Number of spanning trees in undirected simple graph

Question

What is the number of spanning trees in an undirected simple graph?

My attempt:

Let $m$ be the number of edges in a simple graph, and let $n$ be the number of vertices.

Then number of spanning trees is $\binom{m}{n-1}$ minus the number of cycles of length $n-1$.

I read on Wikipedia that the number of spanning trees in the complete graph $K_n$ is $n^{n-2}$.

According to the formula I stated above, it should be $\binom{n(n-1)/2}{n-1} - \binom{n}{n-1} (n-1)!$.

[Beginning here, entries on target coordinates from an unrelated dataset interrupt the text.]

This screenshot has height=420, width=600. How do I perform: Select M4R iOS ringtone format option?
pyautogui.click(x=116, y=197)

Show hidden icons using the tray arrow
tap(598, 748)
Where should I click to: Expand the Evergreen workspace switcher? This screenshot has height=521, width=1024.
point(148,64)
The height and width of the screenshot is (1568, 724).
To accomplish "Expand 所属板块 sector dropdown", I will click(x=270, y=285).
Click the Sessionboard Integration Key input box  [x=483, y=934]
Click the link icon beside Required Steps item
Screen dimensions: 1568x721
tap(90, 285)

How do I show that this is equal to $n^{n-2}$ for $K_n$?

Answer 1

You cannot show this since it isn't true. I encourage you to try out some actual numbers (e.g. $n=2$) and see for yourself that the numbers don't match. The problem is that what you should be subtracting is not the number of cycles of length $n-1$, but rather the number of collections of $n-1$ edges which contains at least one cycle. Such a collection need not be a cycle of length $n-1$.

In addition, the formula for the number of cycles of length $n-1$ is wrong. The number is $n(n-2)!$ rather than your $n(n-1)!$, and even this formula is only valid for $n \geq 4$ (for smaller $n$ there are no such cycles). However, even after replacing $n(n-1)!$ by $n(n-2)!$, the numbers don't match.